*REQUIREMENT*
All of the data, from the first line to the last, should be reproduced without alteration.

+ + + + +

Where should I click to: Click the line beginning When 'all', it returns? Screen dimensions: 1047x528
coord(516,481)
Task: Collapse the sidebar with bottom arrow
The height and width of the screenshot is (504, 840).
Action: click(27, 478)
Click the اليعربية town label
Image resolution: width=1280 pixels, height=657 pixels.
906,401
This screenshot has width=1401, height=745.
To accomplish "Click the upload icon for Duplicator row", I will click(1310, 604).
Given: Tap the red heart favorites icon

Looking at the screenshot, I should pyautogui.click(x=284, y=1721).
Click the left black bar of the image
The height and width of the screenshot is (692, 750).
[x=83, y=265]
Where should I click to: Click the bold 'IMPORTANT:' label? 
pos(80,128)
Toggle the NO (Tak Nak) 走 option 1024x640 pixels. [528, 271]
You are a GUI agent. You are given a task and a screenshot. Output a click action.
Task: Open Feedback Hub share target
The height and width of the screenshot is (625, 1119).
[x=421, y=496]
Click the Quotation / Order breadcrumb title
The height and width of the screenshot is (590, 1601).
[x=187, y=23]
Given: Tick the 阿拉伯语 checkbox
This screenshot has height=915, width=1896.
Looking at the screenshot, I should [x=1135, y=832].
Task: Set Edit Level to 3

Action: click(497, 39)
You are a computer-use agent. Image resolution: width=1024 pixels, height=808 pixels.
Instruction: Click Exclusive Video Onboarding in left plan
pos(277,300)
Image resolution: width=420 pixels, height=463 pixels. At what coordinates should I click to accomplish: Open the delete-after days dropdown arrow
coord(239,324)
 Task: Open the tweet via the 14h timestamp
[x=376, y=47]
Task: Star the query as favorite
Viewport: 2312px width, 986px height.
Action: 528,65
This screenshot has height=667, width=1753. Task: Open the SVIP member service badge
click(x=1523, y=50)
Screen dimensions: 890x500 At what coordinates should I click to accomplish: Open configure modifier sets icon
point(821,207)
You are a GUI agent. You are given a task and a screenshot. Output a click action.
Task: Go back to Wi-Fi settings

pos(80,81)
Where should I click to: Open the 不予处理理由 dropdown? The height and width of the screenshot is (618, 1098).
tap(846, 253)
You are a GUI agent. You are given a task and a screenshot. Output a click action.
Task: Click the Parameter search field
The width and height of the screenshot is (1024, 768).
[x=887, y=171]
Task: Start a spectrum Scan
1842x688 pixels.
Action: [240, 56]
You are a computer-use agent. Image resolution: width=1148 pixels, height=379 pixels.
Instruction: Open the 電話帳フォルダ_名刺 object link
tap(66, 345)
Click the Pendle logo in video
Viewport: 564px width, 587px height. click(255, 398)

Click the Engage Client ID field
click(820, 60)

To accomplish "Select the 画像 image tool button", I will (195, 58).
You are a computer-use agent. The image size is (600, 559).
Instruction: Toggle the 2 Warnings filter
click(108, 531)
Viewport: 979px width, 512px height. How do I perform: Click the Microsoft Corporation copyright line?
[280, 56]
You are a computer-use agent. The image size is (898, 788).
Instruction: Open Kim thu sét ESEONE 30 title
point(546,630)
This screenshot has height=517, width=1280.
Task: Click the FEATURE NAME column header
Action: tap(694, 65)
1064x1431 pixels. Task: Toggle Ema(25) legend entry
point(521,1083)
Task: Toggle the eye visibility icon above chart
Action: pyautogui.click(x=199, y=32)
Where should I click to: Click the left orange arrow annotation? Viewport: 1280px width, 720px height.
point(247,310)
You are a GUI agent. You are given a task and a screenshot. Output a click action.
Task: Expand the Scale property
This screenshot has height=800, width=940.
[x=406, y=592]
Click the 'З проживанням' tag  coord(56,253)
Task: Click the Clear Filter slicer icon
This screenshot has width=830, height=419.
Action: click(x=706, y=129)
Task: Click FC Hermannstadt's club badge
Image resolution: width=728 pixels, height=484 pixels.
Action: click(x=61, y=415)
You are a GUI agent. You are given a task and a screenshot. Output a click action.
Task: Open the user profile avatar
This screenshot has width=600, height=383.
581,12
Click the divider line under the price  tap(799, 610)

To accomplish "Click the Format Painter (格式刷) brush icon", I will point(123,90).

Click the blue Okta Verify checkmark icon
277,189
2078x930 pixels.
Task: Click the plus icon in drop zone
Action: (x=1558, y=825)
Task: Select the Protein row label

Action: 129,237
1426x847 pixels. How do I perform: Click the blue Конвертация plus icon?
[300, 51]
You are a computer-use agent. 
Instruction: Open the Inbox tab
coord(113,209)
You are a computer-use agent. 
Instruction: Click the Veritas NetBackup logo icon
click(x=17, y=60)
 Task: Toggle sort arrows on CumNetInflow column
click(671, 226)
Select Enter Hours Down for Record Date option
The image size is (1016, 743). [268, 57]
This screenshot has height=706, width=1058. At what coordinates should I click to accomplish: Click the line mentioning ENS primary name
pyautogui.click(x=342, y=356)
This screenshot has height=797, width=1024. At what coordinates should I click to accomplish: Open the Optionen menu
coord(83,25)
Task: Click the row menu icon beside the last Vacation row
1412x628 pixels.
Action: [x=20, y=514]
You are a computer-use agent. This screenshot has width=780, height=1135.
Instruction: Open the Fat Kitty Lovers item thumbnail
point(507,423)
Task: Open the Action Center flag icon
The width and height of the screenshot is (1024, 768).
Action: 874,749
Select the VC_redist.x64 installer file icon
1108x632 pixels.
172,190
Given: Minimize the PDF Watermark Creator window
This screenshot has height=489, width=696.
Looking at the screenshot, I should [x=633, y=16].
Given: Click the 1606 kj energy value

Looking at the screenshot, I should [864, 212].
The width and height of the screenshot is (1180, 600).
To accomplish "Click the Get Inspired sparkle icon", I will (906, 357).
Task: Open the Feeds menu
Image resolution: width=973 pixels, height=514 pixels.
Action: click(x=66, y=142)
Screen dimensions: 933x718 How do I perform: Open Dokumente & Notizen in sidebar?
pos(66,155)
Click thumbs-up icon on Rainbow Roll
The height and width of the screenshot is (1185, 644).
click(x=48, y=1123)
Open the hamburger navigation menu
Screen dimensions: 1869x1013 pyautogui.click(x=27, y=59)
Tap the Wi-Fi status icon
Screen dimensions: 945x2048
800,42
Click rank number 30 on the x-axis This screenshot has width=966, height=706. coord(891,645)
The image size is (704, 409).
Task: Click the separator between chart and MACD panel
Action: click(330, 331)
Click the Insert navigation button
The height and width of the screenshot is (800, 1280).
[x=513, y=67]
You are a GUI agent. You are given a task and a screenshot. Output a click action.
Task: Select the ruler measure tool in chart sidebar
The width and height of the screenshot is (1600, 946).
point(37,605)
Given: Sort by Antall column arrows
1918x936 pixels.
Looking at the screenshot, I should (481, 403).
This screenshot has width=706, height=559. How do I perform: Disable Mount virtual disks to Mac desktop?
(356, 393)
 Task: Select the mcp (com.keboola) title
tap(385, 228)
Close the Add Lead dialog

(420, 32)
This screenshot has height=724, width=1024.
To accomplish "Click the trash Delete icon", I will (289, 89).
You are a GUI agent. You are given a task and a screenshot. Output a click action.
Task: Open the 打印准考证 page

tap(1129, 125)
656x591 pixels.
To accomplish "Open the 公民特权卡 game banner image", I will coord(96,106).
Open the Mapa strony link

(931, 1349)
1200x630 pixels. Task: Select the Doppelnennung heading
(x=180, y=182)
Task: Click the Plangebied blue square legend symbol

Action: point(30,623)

+ + + + +

*FINISHED TASK*
Where should I click to: Click the line beginning When 'all', it returns? Screen dimensions: 1047x528
coord(516,481)
Task: Collapse the sidebar with bottom arrow
The height and width of the screenshot is (504, 840).
Action: click(27, 478)
Click the اليعربية town label
Image resolution: width=1280 pixels, height=657 pixels.
906,401
This screenshot has width=1401, height=745.
To accomplish "Click the upload icon for Duplicator row", I will click(1310, 604).
Given: Tap the red heart favorites icon

Looking at the screenshot, I should pyautogui.click(x=284, y=1721).
Click the left black bar of the image
The height and width of the screenshot is (692, 750).
[x=83, y=265]
Where should I click to: Click the bold 'IMPORTANT:' label? 
pos(80,128)
Toggle the NO (Tak Nak) 走 option 1024x640 pixels. [528, 271]
You are a GUI agent. You are given a task and a screenshot. Output a click action.
Task: Open Feedback Hub share target
The height and width of the screenshot is (625, 1119).
[x=421, y=496]
Click the Quotation / Order breadcrumb title
The height and width of the screenshot is (590, 1601).
[x=187, y=23]
Given: Tick the 阿拉伯语 checkbox
This screenshot has height=915, width=1896.
Looking at the screenshot, I should [x=1135, y=832].
Task: Set Edit Level to 3

Action: click(497, 39)
You are a computer-use agent. Image resolution: width=1024 pixels, height=808 pixels.
Instruction: Click Exclusive Video Onboarding in left plan
pos(277,300)
Image resolution: width=420 pixels, height=463 pixels. At what coordinates should I click to accomplish: Open the delete-after days dropdown arrow
coord(239,324)
 Task: Open the tweet via the 14h timestamp
[x=376, y=47]
Task: Star the query as favorite
Viewport: 2312px width, 986px height.
Action: 528,65
This screenshot has height=667, width=1753. Task: Open the SVIP member service badge
click(x=1523, y=50)
Screen dimensions: 890x500 At what coordinates should I click to accomplish: Open configure modifier sets icon
point(821,207)
You are a GUI agent. You are given a task and a screenshot. Output a click action.
Task: Go back to Wi-Fi settings

pos(80,81)
Where should I click to: Open the 不予处理理由 dropdown? The height and width of the screenshot is (618, 1098).
tap(846, 253)
You are a GUI agent. You are given a task and a screenshot. Output a click action.
Task: Click the Parameter search field
The width and height of the screenshot is (1024, 768).
[x=887, y=171]
Task: Start a spectrum Scan
1842x688 pixels.
Action: [240, 56]
You are a computer-use agent. Image resolution: width=1148 pixels, height=379 pixels.
Instruction: Open the 電話帳フォルダ_名刺 object link
tap(66, 345)
Click the Pendle logo in video
Viewport: 564px width, 587px height. click(255, 398)

Click the Engage Client ID field
click(820, 60)

To accomplish "Select the 画像 image tool button", I will (195, 58).
You are a computer-use agent. The image size is (600, 559).
Instruction: Toggle the 2 Warnings filter
click(108, 531)
Viewport: 979px width, 512px height. How do I perform: Click the Microsoft Corporation copyright line?
[280, 56]
You are a computer-use agent. The image size is (898, 788).
Instruction: Open Kim thu sét ESEONE 30 title
point(546,630)
This screenshot has height=517, width=1280.
Task: Click the FEATURE NAME column header
Action: tap(694, 65)
1064x1431 pixels. Task: Toggle Ema(25) legend entry
point(521,1083)
Task: Toggle the eye visibility icon above chart
Action: pyautogui.click(x=199, y=32)
Where should I click to: Click the left orange arrow annotation? Viewport: 1280px width, 720px height.
point(247,310)
You are a GUI agent. You are given a task and a screenshot. Output a click action.
Task: Expand the Scale property
This screenshot has height=800, width=940.
[x=406, y=592]
Click the 'З проживанням' tag  coord(56,253)
Task: Click the Clear Filter slicer icon
This screenshot has width=830, height=419.
Action: click(x=706, y=129)
Task: Click FC Hermannstadt's club badge
Image resolution: width=728 pixels, height=484 pixels.
Action: click(x=61, y=415)
You are a GUI agent. You are given a task and a screenshot. Output a click action.
Task: Open the user profile avatar
This screenshot has width=600, height=383.
581,12
Click the divider line under the price  tap(799, 610)

To accomplish "Click the Format Painter (格式刷) brush icon", I will point(123,90).

Click the blue Okta Verify checkmark icon
277,189
2078x930 pixels.
Task: Click the plus icon in drop zone
Action: (x=1558, y=825)
Task: Select the Protein row label

Action: 129,237
1426x847 pixels. How do I perform: Click the blue Конвертация plus icon?
[300, 51]
You are a computer-use agent. 
Instruction: Open the Inbox tab
coord(113,209)
You are a computer-use agent. 
Instruction: Click the Veritas NetBackup logo icon
click(x=17, y=60)
 Task: Toggle sort arrows on CumNetInflow column
click(671, 226)
Select Enter Hours Down for Record Date option
The image size is (1016, 743). [268, 57]
This screenshot has height=706, width=1058. At what coordinates should I click to accomplish: Click the line mentioning ENS primary name
pyautogui.click(x=342, y=356)
This screenshot has height=797, width=1024. At what coordinates should I click to accomplish: Open the Optionen menu
coord(83,25)
Task: Click the row menu icon beside the last Vacation row
1412x628 pixels.
Action: [x=20, y=514]
You are a computer-use agent. This screenshot has width=780, height=1135.
Instruction: Open the Fat Kitty Lovers item thumbnail
point(507,423)
Task: Open the Action Center flag icon
The width and height of the screenshot is (1024, 768).
Action: 874,749
Select the VC_redist.x64 installer file icon
1108x632 pixels.
172,190
Given: Minimize the PDF Watermark Creator window
This screenshot has height=489, width=696.
Looking at the screenshot, I should [x=633, y=16].
Given: Click the 1606 kj energy value

Looking at the screenshot, I should [864, 212].
The width and height of the screenshot is (1180, 600).
To accomplish "Click the Get Inspired sparkle icon", I will (906, 357).
Task: Open the Feeds menu
Image resolution: width=973 pixels, height=514 pixels.
Action: click(x=66, y=142)
Screen dimensions: 933x718 How do I perform: Open Dokumente & Notizen in sidebar?
pos(66,155)
Click thumbs-up icon on Rainbow Roll
The height and width of the screenshot is (1185, 644).
click(x=48, y=1123)
Open the hamburger navigation menu
Screen dimensions: 1869x1013 pyautogui.click(x=27, y=59)
Tap the Wi-Fi status icon
Screen dimensions: 945x2048
800,42
Click rank number 30 on the x-axis This screenshot has width=966, height=706. coord(891,645)
The image size is (704, 409).
Task: Click the separator between chart and MACD panel
Action: click(330, 331)
Click the Insert navigation button
The height and width of the screenshot is (800, 1280).
[x=513, y=67]
You are a GUI agent. You are given a task and a screenshot. Output a click action.
Task: Select the ruler measure tool in chart sidebar
The width and height of the screenshot is (1600, 946).
point(37,605)
Given: Sort by Antall column arrows
1918x936 pixels.
Looking at the screenshot, I should (481, 403).
This screenshot has width=706, height=559. How do I perform: Disable Mount virtual disks to Mac desktop?
(356, 393)
 Task: Select the mcp (com.keboola) title
tap(385, 228)
Close the Add Lead dialog

(420, 32)
This screenshot has height=724, width=1024.
To accomplish "Click the trash Delete icon", I will (289, 89).
You are a GUI agent. You are given a task and a screenshot. Output a click action.
Task: Open the 打印准考证 page

tap(1129, 125)
656x591 pixels.
To accomplish "Open the 公民特权卡 game banner image", I will coord(96,106).
Open the Mapa strony link

(931, 1349)
1200x630 pixels. Task: Select the Doppelnennung heading
(x=180, y=182)
Task: Click the Plangebied blue square legend symbol

Action: point(30,623)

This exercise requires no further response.